» Material to process:
BEGIN

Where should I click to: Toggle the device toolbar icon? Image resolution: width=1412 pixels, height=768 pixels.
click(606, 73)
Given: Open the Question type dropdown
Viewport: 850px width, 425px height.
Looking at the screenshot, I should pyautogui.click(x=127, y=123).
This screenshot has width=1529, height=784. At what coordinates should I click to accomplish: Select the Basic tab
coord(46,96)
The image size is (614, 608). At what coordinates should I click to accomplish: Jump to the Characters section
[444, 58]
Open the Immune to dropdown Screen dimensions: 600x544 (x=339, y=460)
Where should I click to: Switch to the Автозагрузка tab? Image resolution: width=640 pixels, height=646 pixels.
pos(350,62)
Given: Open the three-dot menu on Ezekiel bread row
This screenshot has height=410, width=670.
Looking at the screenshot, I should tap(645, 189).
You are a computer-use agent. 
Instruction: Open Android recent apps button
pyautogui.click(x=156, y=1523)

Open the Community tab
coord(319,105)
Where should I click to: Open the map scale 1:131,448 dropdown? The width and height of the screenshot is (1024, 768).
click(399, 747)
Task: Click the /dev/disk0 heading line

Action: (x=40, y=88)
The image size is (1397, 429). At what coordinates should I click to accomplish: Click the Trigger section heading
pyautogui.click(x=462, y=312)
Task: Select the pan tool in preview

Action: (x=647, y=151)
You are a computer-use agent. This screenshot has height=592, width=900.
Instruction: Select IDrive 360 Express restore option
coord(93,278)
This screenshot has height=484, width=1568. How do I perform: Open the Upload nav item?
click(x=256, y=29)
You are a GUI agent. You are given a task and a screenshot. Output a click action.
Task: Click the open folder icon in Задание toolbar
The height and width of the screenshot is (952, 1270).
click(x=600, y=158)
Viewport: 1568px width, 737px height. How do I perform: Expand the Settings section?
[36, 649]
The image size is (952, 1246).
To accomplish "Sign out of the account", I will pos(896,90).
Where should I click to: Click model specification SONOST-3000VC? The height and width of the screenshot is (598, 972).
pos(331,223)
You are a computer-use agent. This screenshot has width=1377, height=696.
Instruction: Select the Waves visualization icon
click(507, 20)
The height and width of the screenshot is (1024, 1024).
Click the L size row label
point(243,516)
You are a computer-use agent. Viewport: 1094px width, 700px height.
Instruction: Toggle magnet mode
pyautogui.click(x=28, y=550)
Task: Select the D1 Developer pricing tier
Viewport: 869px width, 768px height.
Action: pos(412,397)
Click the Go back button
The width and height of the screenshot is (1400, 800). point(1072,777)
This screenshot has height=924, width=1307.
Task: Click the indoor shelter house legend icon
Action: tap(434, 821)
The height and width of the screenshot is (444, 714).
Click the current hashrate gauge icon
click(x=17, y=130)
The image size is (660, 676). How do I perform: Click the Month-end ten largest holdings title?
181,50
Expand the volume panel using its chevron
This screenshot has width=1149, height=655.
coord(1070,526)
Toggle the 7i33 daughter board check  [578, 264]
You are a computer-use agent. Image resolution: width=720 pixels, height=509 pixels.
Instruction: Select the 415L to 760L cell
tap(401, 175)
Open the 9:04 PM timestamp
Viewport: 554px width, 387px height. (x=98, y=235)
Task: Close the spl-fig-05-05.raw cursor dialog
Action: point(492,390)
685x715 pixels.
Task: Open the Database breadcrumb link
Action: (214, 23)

END

» Task brief: Please set down the material above once more, word for word.

» Exercise solution:
Where should I click to: Toggle the device toolbar icon? Image resolution: width=1412 pixels, height=768 pixels.
click(606, 73)
Given: Open the Question type dropdown
Viewport: 850px width, 425px height.
Looking at the screenshot, I should pyautogui.click(x=127, y=123).
This screenshot has width=1529, height=784. At what coordinates should I click to accomplish: Select the Basic tab
coord(46,96)
The image size is (614, 608). At what coordinates should I click to accomplish: Jump to the Characters section
[444, 58]
Open the Immune to dropdown Screen dimensions: 600x544 (x=339, y=460)
Where should I click to: Switch to the Автозагрузка tab? Image resolution: width=640 pixels, height=646 pixels.
pos(350,62)
Given: Open the three-dot menu on Ezekiel bread row
This screenshot has height=410, width=670.
Looking at the screenshot, I should tap(645, 189).
You are a computer-use agent. 
Instruction: Open Android recent apps button
pyautogui.click(x=156, y=1523)

Open the Community tab
coord(319,105)
Where should I click to: Open the map scale 1:131,448 dropdown? The width and height of the screenshot is (1024, 768).
click(399, 747)
Task: Click the /dev/disk0 heading line

Action: (x=40, y=88)
The image size is (1397, 429). At what coordinates should I click to accomplish: Click the Trigger section heading
pyautogui.click(x=462, y=312)
Task: Select the pan tool in preview

Action: (x=647, y=151)
You are a computer-use agent. This screenshot has height=592, width=900.
Instruction: Select IDrive 360 Express restore option
coord(93,278)
This screenshot has height=484, width=1568. How do I perform: Open the Upload nav item?
click(x=256, y=29)
You are a GUI agent. You are given a task and a screenshot. Output a click action.
Task: Click the open folder icon in Задание toolbar
The height and width of the screenshot is (952, 1270).
click(x=600, y=158)
Viewport: 1568px width, 737px height. How do I perform: Expand the Settings section?
[36, 649]
The image size is (952, 1246).
To accomplish "Sign out of the account", I will pos(896,90).
Where should I click to: Click model specification SONOST-3000VC? The height and width of the screenshot is (598, 972).
pos(331,223)
You are a computer-use agent. This screenshot has width=1377, height=696.
Instruction: Select the Waves visualization icon
click(507, 20)
The height and width of the screenshot is (1024, 1024).
Click the L size row label
point(243,516)
You are a computer-use agent. Viewport: 1094px width, 700px height.
Instruction: Toggle magnet mode
pyautogui.click(x=28, y=550)
Task: Select the D1 Developer pricing tier
Viewport: 869px width, 768px height.
Action: pos(412,397)
Click the Go back button
The width and height of the screenshot is (1400, 800). point(1072,777)
This screenshot has height=924, width=1307.
Task: Click the indoor shelter house legend icon
Action: tap(434, 821)
The height and width of the screenshot is (444, 714).
Click the current hashrate gauge icon
click(x=17, y=130)
The image size is (660, 676). How do I perform: Click the Month-end ten largest holdings title?
181,50
Expand the volume panel using its chevron
This screenshot has width=1149, height=655.
coord(1070,526)
Toggle the 7i33 daughter board check  [578, 264]
You are a computer-use agent. Image resolution: width=720 pixels, height=509 pixels.
Instruction: Select the 415L to 760L cell
tap(401, 175)
Open the 9:04 PM timestamp
Viewport: 554px width, 387px height. (x=98, y=235)
Task: Close the spl-fig-05-05.raw cursor dialog
Action: point(492,390)
685x715 pixels.
Task: Open the Database breadcrumb link
Action: (214, 23)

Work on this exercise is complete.